Stored items
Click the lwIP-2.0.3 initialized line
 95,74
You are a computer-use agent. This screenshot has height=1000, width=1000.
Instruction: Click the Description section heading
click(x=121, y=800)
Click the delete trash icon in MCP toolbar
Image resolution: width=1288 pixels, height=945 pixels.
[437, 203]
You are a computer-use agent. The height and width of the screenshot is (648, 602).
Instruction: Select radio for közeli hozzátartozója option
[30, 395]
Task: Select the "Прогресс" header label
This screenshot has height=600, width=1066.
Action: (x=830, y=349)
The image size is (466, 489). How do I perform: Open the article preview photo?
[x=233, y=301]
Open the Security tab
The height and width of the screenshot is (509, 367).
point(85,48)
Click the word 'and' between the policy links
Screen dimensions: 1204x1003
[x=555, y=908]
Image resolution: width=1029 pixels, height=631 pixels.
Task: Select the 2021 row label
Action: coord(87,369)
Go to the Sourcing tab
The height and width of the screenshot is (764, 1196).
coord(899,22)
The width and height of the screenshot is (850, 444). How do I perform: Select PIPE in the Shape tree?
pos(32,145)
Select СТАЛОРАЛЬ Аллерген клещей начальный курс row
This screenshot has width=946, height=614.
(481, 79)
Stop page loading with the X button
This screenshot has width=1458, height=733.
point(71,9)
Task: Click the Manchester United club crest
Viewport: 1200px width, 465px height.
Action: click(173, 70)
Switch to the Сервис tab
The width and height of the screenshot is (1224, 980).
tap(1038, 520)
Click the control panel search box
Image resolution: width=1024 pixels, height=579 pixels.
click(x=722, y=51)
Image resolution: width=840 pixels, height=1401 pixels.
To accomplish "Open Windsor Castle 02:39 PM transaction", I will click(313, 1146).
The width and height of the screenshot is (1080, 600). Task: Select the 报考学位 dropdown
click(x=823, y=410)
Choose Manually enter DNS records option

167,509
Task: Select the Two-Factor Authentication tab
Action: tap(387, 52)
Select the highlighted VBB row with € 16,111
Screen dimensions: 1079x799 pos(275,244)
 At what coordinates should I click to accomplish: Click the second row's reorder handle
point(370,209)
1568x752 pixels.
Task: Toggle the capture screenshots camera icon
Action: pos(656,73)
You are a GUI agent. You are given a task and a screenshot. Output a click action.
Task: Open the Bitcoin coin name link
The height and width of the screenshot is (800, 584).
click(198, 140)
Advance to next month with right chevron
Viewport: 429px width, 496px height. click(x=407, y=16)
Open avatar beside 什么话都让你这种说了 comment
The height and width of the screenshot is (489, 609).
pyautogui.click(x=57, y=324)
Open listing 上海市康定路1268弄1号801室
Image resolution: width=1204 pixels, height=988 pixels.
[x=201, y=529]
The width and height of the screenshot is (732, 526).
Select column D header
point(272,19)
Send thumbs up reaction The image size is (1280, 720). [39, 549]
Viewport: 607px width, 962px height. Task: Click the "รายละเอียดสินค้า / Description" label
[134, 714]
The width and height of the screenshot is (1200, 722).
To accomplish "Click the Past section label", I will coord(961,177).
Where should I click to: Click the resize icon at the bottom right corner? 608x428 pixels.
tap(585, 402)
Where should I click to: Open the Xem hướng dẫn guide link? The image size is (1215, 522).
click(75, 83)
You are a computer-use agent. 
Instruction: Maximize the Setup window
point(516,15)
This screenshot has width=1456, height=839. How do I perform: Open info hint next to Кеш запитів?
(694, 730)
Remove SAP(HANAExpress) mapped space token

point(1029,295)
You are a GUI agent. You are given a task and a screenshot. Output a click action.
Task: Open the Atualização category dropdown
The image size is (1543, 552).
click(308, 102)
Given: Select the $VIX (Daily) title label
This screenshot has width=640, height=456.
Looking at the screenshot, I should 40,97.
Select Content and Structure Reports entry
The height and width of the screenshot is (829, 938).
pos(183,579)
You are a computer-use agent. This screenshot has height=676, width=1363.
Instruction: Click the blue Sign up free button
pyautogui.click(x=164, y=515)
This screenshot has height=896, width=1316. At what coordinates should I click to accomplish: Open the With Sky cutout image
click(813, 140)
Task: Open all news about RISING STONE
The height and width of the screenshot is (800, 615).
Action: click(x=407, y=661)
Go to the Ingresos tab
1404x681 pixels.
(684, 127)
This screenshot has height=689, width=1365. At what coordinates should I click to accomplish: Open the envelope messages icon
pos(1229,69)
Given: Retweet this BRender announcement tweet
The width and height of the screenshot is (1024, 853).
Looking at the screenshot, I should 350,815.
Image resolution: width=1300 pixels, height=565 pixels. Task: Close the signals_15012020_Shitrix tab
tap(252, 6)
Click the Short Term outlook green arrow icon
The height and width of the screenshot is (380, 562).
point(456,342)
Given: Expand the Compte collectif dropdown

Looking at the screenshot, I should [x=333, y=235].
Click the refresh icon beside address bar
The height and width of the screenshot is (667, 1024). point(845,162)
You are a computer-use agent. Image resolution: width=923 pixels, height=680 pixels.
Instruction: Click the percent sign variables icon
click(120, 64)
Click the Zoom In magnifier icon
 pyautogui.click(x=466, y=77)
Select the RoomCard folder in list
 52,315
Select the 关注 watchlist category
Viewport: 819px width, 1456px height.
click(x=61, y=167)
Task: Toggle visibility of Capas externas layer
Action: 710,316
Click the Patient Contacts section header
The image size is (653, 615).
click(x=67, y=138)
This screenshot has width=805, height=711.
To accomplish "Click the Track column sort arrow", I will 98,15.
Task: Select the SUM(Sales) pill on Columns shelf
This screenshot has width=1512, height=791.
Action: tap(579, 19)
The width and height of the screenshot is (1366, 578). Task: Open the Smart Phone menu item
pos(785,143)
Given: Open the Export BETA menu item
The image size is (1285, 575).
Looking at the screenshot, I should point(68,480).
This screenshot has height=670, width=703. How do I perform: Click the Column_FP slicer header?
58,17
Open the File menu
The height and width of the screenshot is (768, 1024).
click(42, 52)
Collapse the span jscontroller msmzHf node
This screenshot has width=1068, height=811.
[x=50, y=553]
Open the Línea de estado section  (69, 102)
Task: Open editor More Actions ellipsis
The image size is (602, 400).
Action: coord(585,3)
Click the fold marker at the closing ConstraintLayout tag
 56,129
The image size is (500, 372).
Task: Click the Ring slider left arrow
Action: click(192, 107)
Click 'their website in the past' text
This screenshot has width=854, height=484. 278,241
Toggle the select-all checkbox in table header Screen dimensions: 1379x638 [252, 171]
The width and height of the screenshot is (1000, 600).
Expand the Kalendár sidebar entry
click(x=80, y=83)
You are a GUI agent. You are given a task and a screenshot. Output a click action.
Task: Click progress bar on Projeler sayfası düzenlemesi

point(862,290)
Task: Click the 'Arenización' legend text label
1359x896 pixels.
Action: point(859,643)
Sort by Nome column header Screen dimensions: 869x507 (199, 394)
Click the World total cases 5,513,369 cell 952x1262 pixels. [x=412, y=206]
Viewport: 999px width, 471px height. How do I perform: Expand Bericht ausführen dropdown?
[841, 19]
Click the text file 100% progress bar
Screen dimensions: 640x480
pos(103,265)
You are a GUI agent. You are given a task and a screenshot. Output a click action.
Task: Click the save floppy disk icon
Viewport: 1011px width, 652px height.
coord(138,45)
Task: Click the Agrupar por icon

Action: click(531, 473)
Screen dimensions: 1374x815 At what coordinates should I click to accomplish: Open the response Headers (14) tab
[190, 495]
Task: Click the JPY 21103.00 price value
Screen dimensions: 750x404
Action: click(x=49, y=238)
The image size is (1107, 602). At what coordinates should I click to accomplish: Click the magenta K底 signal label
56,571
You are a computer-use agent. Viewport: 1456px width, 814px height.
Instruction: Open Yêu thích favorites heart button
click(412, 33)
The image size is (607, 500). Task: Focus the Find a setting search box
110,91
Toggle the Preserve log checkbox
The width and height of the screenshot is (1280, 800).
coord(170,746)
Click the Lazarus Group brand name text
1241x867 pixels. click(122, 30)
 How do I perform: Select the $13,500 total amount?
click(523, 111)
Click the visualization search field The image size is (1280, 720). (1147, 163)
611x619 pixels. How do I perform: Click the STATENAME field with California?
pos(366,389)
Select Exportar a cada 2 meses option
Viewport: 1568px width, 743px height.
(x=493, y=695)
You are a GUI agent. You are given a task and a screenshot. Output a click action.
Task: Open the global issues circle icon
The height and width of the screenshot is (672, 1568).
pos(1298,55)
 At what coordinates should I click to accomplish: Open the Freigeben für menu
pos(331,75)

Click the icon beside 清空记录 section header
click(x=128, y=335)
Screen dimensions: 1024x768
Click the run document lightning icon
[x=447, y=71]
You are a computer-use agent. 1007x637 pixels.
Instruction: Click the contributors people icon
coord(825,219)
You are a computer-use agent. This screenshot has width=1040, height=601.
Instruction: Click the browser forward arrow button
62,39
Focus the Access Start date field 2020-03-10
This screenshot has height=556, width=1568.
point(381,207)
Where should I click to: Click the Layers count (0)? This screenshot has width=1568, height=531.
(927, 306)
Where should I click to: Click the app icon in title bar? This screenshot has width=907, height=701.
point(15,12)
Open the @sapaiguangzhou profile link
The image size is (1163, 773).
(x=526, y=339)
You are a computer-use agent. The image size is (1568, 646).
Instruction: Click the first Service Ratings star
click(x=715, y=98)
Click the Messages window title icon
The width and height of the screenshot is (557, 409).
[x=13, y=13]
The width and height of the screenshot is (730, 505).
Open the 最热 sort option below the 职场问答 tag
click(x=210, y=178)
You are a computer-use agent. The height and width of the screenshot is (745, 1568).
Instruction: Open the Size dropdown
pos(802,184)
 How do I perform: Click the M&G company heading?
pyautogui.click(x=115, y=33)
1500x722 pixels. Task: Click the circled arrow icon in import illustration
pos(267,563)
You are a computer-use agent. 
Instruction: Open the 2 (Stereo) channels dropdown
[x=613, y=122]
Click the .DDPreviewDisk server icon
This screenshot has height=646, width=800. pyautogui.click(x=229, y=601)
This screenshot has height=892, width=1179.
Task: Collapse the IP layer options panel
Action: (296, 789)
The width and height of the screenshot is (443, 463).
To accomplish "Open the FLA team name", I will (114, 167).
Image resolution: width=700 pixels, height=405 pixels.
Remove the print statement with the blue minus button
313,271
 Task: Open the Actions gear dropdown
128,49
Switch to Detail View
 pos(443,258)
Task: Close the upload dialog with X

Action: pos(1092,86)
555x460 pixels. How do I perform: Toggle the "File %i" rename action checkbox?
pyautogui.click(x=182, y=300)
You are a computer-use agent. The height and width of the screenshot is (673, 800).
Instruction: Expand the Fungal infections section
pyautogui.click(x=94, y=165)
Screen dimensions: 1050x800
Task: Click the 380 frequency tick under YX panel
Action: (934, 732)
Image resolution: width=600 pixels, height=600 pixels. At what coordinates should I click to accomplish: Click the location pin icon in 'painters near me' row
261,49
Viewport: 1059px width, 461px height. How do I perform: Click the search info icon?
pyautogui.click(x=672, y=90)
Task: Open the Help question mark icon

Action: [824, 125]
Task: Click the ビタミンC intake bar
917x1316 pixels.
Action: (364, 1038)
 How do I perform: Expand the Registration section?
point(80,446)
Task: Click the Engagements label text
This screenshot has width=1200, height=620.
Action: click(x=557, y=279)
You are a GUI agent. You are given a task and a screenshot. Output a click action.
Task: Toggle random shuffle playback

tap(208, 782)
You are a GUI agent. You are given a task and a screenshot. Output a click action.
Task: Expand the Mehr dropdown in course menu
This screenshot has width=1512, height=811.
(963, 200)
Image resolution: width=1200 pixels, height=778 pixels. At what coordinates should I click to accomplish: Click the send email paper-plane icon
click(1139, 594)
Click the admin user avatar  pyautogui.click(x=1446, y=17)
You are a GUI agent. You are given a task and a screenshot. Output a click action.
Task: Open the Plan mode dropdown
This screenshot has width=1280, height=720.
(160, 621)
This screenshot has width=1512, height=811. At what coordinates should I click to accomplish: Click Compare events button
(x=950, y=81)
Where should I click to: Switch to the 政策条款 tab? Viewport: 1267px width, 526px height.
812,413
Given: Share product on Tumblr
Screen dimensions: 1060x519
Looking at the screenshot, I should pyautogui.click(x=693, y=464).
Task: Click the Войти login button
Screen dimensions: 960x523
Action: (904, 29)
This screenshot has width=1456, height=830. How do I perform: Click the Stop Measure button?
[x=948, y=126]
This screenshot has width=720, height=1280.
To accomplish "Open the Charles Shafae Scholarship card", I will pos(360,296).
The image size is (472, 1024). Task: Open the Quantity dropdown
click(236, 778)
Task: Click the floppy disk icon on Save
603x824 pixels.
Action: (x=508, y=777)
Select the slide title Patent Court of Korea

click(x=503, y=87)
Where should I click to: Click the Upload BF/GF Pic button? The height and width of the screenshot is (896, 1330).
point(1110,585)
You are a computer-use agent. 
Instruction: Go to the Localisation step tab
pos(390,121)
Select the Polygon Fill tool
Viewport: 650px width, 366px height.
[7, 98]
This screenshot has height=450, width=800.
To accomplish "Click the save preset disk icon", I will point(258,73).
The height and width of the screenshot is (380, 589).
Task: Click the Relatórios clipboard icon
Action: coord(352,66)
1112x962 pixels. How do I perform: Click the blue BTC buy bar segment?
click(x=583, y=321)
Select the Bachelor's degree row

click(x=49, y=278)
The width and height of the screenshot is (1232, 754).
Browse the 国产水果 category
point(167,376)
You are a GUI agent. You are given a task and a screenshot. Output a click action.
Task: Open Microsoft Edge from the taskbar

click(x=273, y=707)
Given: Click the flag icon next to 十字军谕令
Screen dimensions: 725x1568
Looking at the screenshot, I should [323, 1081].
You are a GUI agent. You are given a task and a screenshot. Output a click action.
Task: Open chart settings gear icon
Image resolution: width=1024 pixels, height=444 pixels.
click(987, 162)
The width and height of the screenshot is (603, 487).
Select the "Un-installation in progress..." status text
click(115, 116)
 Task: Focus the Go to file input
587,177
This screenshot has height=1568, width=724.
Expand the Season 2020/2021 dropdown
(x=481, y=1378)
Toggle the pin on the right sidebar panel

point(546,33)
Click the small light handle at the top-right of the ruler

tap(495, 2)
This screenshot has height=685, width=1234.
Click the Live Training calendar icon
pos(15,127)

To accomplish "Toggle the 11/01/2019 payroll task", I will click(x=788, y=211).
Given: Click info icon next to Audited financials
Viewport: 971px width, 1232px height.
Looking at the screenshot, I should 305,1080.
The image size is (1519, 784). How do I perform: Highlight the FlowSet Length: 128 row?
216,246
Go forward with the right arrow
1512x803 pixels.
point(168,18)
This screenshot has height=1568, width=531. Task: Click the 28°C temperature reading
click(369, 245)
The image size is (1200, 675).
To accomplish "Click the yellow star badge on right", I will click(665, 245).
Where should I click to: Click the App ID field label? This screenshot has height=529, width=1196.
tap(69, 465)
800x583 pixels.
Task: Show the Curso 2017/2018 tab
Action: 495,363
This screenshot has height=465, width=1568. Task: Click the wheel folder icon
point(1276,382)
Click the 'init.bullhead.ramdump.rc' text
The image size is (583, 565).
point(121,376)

#### PROBLEM STATEMENT:
When you reach the line containing "Image resolution: width=1024 pixels, height=444" in the data above, start copying exactly, and stop after the line containing "Given: Click info".

#### RESULT BELOW:
Image resolution: width=1024 pixels, height=444 pixels.
click(987, 162)
The width and height of the screenshot is (603, 487).
Select the "Un-installation in progress..." status text
click(115, 116)
 Task: Focus the Go to file input
587,177
This screenshot has height=1568, width=724.
Expand the Season 2020/2021 dropdown
(x=481, y=1378)
Toggle the pin on the right sidebar panel

point(546,33)
Click the small light handle at the top-right of the ruler

tap(495, 2)
This screenshot has height=685, width=1234.
Click the Live Training calendar icon
pos(15,127)

To accomplish "Toggle the 11/01/2019 payroll task", I will click(x=788, y=211).
Given: Click info icon next to Audited financials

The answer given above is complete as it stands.